Abhisek Sarda / 2015-02-04
A few thoughts on Design Awards
Beard Design was nominated by public vote for the Pool Magazine’s India’s Best Design Studio list. And I received an email asking us to submit documents and work samples for the next round of judging by a panel. We’ve decided not to participate in this for several reasons. Some of which I’d like to share here as my thoughts on awards and “best _______ lists”.
1. Personally, I don’t believe very much in awards and lists. I feel that these are very narrow forms of recognition, which leave out a lot of context and focus on the wrong kind of attributes in a piece of work. For instance, how do you judge a branding project in any wholesome way, without understanding the context – the client, objectives, effectiveness, constraints etc… For most awards and lists, work is judged at a slightly shallower level of whether it is clever. And that is why we see work, especially in advertising, that is done only to win awards. Because that kind of work might never work in the real world. We’ve ourselves participated in awards in our first two years, but always with a little discomfort about the process and with a certain short-sightedness and immaturity of a young studio.

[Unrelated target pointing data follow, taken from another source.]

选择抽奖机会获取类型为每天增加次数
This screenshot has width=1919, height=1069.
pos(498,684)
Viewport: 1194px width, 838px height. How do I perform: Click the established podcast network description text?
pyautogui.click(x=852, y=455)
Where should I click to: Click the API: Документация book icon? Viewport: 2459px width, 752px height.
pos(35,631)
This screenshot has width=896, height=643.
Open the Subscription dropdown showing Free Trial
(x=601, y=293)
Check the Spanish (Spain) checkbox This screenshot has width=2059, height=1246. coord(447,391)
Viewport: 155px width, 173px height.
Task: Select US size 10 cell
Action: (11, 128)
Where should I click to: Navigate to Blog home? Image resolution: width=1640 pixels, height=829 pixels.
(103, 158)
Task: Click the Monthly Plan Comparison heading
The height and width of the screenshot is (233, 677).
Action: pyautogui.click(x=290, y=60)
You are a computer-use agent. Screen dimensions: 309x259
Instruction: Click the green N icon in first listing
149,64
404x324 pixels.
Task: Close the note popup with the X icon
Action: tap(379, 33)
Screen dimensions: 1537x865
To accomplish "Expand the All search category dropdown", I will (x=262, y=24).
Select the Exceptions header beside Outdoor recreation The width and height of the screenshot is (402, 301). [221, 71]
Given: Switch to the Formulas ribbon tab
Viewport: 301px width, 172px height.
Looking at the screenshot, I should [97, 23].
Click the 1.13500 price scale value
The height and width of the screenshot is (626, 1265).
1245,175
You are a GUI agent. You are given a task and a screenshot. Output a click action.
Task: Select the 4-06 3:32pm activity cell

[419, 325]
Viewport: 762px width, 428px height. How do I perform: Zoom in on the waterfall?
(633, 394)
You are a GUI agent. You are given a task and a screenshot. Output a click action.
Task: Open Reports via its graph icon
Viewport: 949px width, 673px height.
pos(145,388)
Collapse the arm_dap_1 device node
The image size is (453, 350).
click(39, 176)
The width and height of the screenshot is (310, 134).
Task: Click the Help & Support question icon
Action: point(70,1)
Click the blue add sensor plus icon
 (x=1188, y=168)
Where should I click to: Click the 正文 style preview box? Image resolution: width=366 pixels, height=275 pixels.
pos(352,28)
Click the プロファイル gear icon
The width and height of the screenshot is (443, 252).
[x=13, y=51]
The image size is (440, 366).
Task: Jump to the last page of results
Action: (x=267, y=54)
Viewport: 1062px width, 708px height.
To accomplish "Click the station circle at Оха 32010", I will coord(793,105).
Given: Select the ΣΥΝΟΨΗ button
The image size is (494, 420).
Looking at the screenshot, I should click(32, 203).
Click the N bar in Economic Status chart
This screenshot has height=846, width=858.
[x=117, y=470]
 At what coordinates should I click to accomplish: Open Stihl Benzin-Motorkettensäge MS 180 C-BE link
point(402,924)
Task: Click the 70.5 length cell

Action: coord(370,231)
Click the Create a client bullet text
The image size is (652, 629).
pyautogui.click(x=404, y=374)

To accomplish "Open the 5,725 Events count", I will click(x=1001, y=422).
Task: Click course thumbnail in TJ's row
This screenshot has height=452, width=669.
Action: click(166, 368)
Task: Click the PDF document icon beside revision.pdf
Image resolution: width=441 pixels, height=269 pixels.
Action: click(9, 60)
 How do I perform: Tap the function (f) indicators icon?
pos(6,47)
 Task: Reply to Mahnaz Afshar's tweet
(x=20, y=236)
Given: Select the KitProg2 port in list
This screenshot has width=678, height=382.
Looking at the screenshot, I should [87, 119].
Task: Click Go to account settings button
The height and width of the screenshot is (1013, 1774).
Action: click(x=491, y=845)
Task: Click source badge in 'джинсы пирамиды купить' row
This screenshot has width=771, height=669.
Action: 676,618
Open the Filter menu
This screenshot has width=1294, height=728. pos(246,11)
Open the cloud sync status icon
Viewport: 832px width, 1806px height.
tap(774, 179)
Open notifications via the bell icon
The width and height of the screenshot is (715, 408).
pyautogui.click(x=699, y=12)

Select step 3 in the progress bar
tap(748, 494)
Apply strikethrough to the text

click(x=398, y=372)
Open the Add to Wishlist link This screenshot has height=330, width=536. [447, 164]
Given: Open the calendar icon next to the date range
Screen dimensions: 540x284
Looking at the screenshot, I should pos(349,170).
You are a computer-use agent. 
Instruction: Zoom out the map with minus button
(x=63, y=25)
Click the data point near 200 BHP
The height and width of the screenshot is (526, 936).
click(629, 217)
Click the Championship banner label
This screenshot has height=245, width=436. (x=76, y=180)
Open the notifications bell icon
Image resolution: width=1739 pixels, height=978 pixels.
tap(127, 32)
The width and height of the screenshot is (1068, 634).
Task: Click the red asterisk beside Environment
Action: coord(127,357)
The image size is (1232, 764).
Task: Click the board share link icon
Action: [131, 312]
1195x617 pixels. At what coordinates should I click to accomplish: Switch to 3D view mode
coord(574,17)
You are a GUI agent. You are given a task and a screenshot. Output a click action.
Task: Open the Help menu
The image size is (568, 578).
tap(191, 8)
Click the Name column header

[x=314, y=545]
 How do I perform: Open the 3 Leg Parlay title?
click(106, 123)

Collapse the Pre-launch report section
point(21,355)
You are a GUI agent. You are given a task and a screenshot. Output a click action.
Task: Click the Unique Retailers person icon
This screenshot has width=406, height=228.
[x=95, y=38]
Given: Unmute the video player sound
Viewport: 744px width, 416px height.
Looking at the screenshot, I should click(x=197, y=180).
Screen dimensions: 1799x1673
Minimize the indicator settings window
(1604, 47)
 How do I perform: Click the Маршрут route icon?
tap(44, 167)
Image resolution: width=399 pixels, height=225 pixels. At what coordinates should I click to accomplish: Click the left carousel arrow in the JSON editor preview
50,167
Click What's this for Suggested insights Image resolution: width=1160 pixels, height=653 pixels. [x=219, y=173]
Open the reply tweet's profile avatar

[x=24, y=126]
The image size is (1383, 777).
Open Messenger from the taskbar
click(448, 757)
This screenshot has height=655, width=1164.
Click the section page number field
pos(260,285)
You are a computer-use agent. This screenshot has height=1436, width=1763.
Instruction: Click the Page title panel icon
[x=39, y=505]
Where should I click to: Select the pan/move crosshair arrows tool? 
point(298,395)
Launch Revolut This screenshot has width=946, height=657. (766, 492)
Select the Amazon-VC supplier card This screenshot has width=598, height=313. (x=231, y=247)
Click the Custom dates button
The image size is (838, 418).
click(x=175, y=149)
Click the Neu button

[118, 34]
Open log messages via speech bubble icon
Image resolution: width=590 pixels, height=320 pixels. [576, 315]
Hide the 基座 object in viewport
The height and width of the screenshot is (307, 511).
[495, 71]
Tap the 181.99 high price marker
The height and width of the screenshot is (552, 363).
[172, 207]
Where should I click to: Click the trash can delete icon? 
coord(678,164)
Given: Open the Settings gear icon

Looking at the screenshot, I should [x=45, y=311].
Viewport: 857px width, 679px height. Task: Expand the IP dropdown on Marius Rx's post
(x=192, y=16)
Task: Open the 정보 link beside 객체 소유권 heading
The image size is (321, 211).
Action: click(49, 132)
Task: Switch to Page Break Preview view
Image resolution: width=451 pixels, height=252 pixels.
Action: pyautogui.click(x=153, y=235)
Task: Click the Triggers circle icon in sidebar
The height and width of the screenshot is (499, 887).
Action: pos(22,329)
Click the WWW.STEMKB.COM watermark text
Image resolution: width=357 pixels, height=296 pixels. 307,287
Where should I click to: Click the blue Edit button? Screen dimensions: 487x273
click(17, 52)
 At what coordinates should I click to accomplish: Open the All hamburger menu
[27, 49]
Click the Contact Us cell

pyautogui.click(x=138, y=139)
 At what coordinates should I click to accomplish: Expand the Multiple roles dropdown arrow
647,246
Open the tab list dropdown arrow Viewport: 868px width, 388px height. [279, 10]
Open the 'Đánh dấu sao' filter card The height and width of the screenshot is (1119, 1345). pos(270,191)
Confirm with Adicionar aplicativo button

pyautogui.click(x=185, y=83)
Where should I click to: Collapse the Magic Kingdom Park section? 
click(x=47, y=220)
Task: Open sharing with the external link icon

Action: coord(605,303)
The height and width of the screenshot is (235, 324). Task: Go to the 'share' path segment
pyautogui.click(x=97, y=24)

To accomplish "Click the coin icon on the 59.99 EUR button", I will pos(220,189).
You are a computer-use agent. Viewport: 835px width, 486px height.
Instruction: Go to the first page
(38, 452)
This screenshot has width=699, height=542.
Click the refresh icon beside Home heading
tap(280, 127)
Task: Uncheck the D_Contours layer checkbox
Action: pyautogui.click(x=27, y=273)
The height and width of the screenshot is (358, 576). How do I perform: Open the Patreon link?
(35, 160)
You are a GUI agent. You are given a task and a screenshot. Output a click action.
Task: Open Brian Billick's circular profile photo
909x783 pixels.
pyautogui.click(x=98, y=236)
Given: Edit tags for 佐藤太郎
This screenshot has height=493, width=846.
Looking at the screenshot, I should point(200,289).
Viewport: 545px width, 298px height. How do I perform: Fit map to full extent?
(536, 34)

2. Leaving my philosophical disagreement with awards aside, if an award was to be instituted as a means to encourage work in a certain industry, it would have to have a rigor of process and methodology that would stand up to scrutiny. Asking for public nomination on social media, in my humble opinion, is the worst way to initiate a selection / shortlisting process. Are we then judging work and studios, based on their popularity among a certain set of people (less than 500)? Social Media fame is hardly a credible parameter to judge anything (except Kim Kardashian’s bum!). We did get nominated by a public vote and I’m glad that enough people were moved by our work to nominate us. However, an award with social media popularity as its starting point, would have very little meaning for us.
3. Coming to the specific methodology of this particular award, there are glaring problems with it. I’d only like to point out two. One, the categorization is stupid. How do you separate Graphic Design and Brand Design? Beard Design was actually nominated in the “graphic design” category. Anyone who’s seen our work knows that 90% of our graphic design work, is brand identity design. This is what happens when you combine confusing categorization with social media voting. Worse still, there is a “UX” category. What does this even mean? An all-encompassing category for all digital work? This is ignorant of the many facets of designing for the screen. At the very least, there would be a Web Design and UX/UI category. Anyone who understands designing for the screen even a little, would understand that a good web designer may not necessarily be a good UX/UI designer and the other way around. Two, some of the nominations are ridiculous. The UX category has a $2 bn mobile ad network, a hardware manufacturer and a “UX studio” who has text as images on their homepage and hasn’t figured out a way to make their website responsive yet (in 2015, can you believe it!). This is symptomatic of the problems of a poorly thought out nomination process and “popularity” as the criteria. Design studios are not Bollywood superstars. You cannot judge them by popularity. Otherwise you get a Salman Khan.
This is not to take away from the enormous effort spent by Pool Magazine on this exercise. I’m sure they’ve put in hundreds of hours and will spend more in the next round, all with good intention. Its a first-step and I’m sure they’ll fix these problems as they move along.
However, we’ll sit out this one and won’t be participating in the next round.